Fears of cross-infection during the pandemic led to their removal from hospitals

EAST CHESHIRE NHS TRUST

Ged Murphy, chief executive of East Cheshire NHS Trust, and Wendy Moss, Newborn Hearing Screening Manager and chair of the Cheshire North branch of Good News for Everyone

Ged Murphy, chief executive of East Cheshire NHS Trust, and Wendy Moss, Newborn Hearing Screening Manager and chair of the Cheshire North branch of Go...

BIBLES have been restored to bedside lockers at Macclesfield General Hospital, in Cheshire: something not seen since before the pandemic, when fears of cross-infection led to their removal from hospitals throughout the UK.

They are being provided by the organisation Good News for Everyone, formerly the Gideons.
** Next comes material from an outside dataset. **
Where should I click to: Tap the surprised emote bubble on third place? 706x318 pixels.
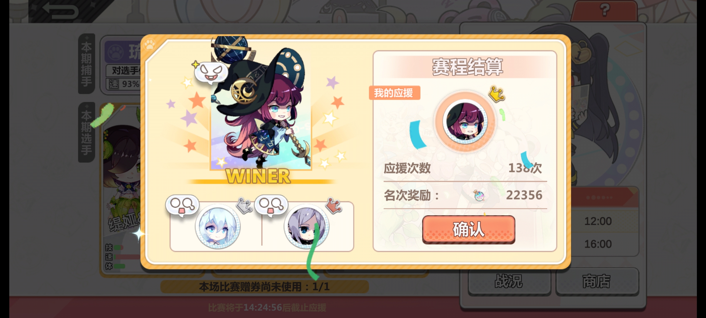point(271,206)
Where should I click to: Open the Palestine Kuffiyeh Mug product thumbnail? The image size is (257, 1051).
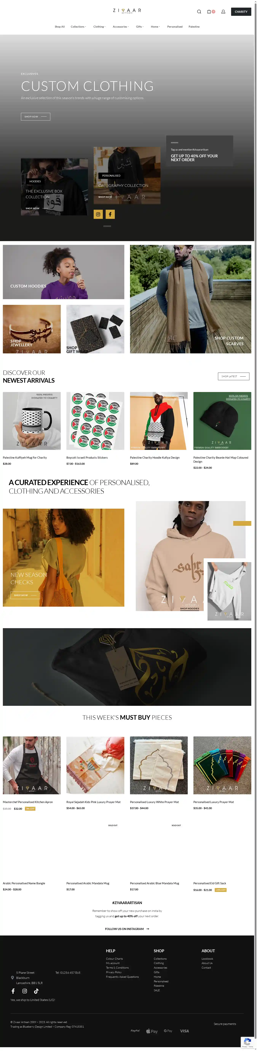tap(32, 421)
They come in the form of shrink-wrapped scriptures — typically the New Testament, Psalms, and Proverb — that patients can unwrap, use, and take home, or that can be wiped clean and returned to the locker for the next occupant.

Wendy Moss, a nurse who has worked at the hospital since 1978, is a licensed lay minister, and chairs the Cheshire North branch of Good News for Everyone. “Most people know us as Gideons, but we’re the same people, doing the same work, just with a different name,” she said.
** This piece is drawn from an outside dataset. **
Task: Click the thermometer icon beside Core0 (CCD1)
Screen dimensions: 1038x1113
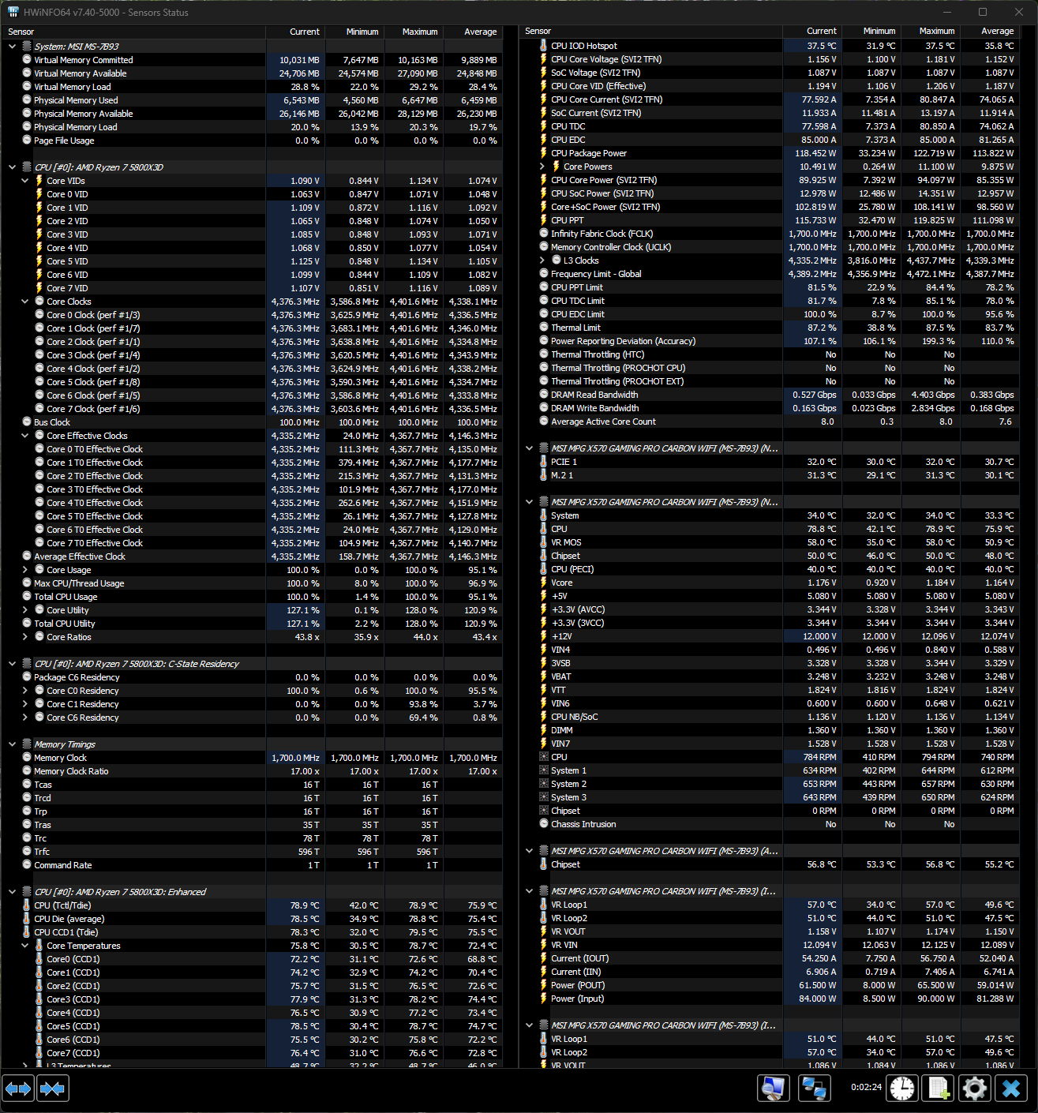Action: [38, 958]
“The presence of the Gideon Bible was always a constant comfort and reassurance for many patients, until their removal during Covid. . . We’re very grateful to the East Cheshire NHS Trust for all the help and support they’ve given us in achieving [the return of the Bibles], and, from this month, we’ll be distributing them a ward at a time.”

Concerns have surfaced intermittently over the years. Hospitals in Leicester expressed uneasiness about the possible risk of MRSA infection, in 2005, in the absence of covers that could not be wiped clean effectively if stained or contaminated.
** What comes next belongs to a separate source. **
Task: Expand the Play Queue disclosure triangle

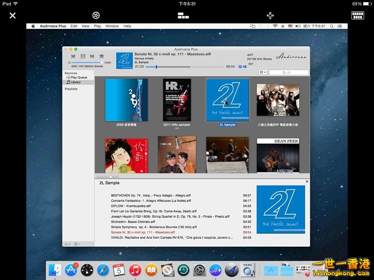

But, after studying research findings in 2010, Nottingham University Hospitals Trust was one that decided not to ban the bedside Bibles but to keep them in removable, washable holders and protective covers, and to introduce single-use Bibles on wards for patients with virulent infections.

A ward sister on an Acute Admissions Unit at Tameside Hospital has testified to the distress of working on an acute Covid ward during the pandemic, when many people who were dying had no one but nurses to hold their hands.

“Our work became frightening, emotionally and physically draining,” she told Good News for Everyone. “As I called out to the Lord on many occasions, he gave me many comforting words of scripture, especially Psalm 46 — ‘Be still and know that I am God.’ This psalm I read over and over again from my Bible which I carry in my pocket at work. I wanted to thank you for placing Bibles in the hospital.

“Other members of staff heard me reading to patients, and remarked, ‘What lovely poems they are.’ I had many opportunities to witness to staff, and some of them read these psalms to patients and also carried these Bibles in their scrubs pockets.

“We had no church ministers available in the hospital; so your Bibles have been a real blessing and light in this dark situation.”